今回レポートするのはニュルンベルクにあるニュルンベルク交通博物館(DB Museum)。主に鉄道の博物館である。このブログでは私の趣味でマイナーな観光スポットを紹介することが多いが、この博物館はメジャーな博物館の一つ。でも、ニュルンベルクまで来たらやっぱり鉄道博物館は外せない。だって、ドイツ史上初めて開通した鉄道はニュルンベルク – フュルト間だったからね。
ニュルンベルク交通博物館は中央駅のすぐ近くでアクセス抜群。
この博物館では1835年に蒸気機関車アドラー号がドイツで初めて走行してから今日に至る184年間のドイツの鉄道史を示している。とてもわかりやすい展示なので、鉄道に詳しくなくても把握しやすく、見応えある展示物の連続で飽きない。
館内で最も古い展示物は1829年に製造された石炭運搬車だ。英国のヘットン炭鉱鉄道で使われていたもの。約2.5トンの石炭を運搬することができ、当時、馬または蒸気機関車が牽引した。
右はアドラー号のレプリカ。それにしても可愛いデザインだなあ。ファンが多いのも頷ける。左は現在使われている高速列車ICE。
蒸気機関車が走るのを初めて見た人たちの興奮はいかほどだったろうか。
石炭を積載するための橋のモデル。
アドラー号の初走行から10年後の1845年までに当時のドイツ帝国の領土内に敷かれた鉄道路線を示す図。すごいスピードで鉄道が施設されていったことがわかる。
ドイツの鉄道は当初、王立鉄道や私鉄がバラバラに運営されていた。第一次世界大戦後、「ドイチェ・ライヒスバーン(ドイツ国営鉄道)」として全国統一されたが、その際にライヒスバーンが各鉄道から引き継いだ機関車の種類は210種もあったという。写真は運営コストを抑えるために導入された統一モデル。
1916年には中央ヨーロッパ寝台・食堂車株式会社(ミトローパ)が設立され、列車移動におけるサービスを開始。
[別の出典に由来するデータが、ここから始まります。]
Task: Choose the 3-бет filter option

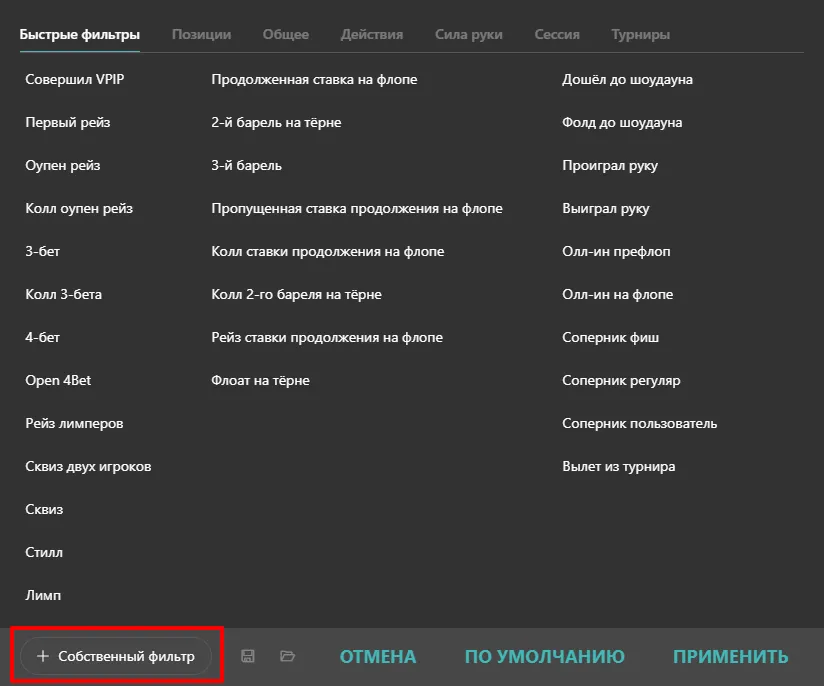Action: pyautogui.click(x=43, y=252)
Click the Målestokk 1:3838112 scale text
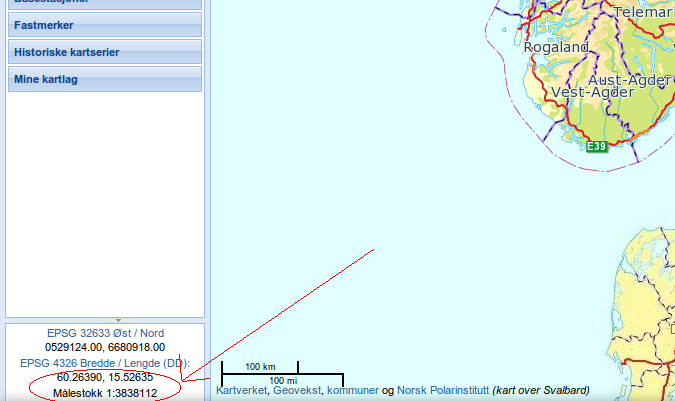The height and width of the screenshot is (401, 675). [x=105, y=393]
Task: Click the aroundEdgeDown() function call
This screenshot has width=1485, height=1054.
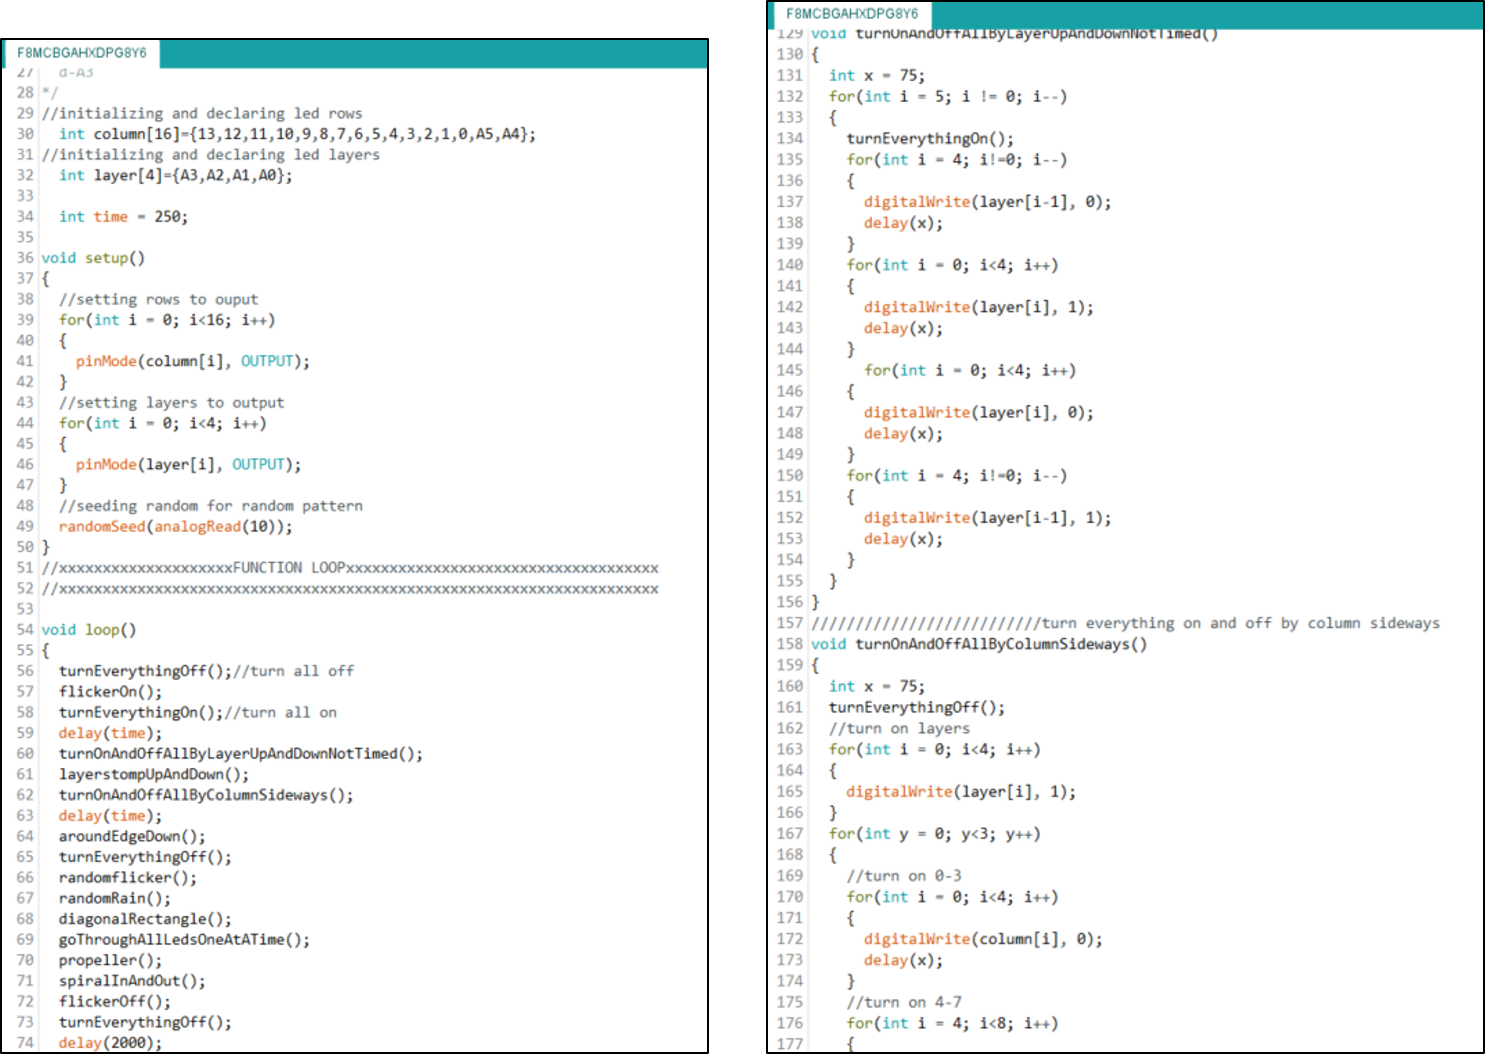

ミトローパは第二次世界大戦後、東ドイツ(ドイツ民主共和国)にそのまま引き継がれた。
ワイマール時代、ライヒスバーンは国民の約5%が従事する全国最大規模の雇用主だった。従業員がライヒスバーン・ファミリーの一員であることに誇りを持ち団結するよう、社宅を整備し、スポーツその他のレクリエーションの場を提供した。しかし、1933年にナチ党が政権を掌握すると、「強制的同一化(Gleichschaltung)」政策のもと、ユダヤ人をはじめ、党のイデオロギーに合わない者は解雇された。また、鉄道技術は政府のプロパガンダに利用されていく。
ナチ党の国民余暇組織「Kraft-durch-Freude(歓喜力行団)」は労働者の勤労意欲を高める目的で安価な休暇プログラムを提供した。労働者が鉄道や休暇船を利用し、それ以前は富裕層しか味わうことのできなかった豊かさを満喫した。
旅の歌集。なんだか修学旅行を思い出すなあ。
しかし、列車は人々を楽しい旅へと運んだだけではない。第二次世界大戦が勃発すると、軍用列車が兵士を戦地へ運び、そしてユダヤ人輸送列車が多くのユダヤ人を占領下のポーランドへと移送した。
第二次世界大戦後、ドイツは連合国4カ国により統治され、ライヒスバーンも分割運営されることになった。
そして1961年、ベルリンの壁が建設されると、西ドイツでは「ドイチェ・ブンデスバーン(DB)」、東ドイツでは「ドイチェ・ライヒスバーン(DR)」がそれぞれ発足する。
ドイツ鉄道史の最後の展示室は鉄道の現在と未来。相当に端折って紹介したが、実際の展示はもっとずっと内容が濃い。
そして、模型展示室も素晴らしい。私は特に鉄道ファンではないけれど、精巧な鉄道模型にはやはり魅力を感じずにはいられない。収集家が多いのもわかる気がする。
駅の模型は大きすぎて全体像が撮れない。
キッズコーナーも広くてとても楽しそうだった。
大人も子どもも、鉄道ファンもそうではない人も、たぶん誰でも楽しめる博物館だと思う。